INPUT ROWS:

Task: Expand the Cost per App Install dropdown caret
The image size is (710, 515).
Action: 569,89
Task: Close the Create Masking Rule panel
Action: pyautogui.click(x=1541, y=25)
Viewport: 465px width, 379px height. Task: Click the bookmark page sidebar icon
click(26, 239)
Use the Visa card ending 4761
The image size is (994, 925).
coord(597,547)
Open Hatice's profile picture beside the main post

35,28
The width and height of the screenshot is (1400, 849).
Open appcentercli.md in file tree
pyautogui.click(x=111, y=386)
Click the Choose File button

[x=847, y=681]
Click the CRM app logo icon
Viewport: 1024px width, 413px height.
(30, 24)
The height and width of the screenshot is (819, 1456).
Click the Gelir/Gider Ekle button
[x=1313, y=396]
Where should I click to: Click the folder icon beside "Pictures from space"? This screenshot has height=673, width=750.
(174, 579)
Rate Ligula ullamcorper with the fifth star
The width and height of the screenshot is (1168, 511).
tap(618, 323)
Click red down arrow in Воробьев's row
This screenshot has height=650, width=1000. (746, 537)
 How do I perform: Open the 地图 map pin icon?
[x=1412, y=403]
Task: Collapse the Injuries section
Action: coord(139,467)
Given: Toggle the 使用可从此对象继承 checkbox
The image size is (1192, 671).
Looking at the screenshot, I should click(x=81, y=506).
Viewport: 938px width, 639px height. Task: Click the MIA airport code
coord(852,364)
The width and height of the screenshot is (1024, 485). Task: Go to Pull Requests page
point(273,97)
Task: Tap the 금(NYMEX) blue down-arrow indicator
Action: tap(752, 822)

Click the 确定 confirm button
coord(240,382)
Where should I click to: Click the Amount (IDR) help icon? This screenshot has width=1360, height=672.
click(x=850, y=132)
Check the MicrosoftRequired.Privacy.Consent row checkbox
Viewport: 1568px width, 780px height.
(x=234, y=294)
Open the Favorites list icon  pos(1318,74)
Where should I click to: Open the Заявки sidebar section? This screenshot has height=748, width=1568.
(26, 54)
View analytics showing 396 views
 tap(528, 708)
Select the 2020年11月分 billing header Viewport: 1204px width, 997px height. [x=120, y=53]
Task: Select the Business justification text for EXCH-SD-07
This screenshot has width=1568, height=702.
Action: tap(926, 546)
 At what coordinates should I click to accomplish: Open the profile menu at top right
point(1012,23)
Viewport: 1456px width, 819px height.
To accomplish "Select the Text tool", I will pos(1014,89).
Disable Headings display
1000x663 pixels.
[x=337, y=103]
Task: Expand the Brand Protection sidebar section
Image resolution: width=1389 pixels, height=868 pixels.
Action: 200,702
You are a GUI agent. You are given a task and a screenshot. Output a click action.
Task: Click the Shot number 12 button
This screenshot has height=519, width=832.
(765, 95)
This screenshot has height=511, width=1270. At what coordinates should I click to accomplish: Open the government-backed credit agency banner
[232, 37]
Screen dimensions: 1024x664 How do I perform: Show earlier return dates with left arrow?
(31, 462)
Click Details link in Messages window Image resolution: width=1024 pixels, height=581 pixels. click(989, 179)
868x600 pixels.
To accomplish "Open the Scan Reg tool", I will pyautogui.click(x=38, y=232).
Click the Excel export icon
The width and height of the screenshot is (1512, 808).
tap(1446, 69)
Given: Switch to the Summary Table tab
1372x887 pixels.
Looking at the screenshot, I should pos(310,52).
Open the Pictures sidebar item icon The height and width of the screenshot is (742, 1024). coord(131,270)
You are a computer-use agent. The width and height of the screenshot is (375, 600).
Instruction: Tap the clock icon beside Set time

JOB:
Copy the material between the lines holding "Check the MicrosoftRequired.Privacy.Consent" and "Open the Favorites", inclusive, putting "Bookmarks" in place of "Favorites" and leaving everything else as it is.

EXERCISE RESULT:
Check the MicrosoftRequired.Privacy.Consent row checkbox
Viewport: 1568px width, 780px height.
(x=234, y=294)
Open the Bookmarks list icon  pos(1318,74)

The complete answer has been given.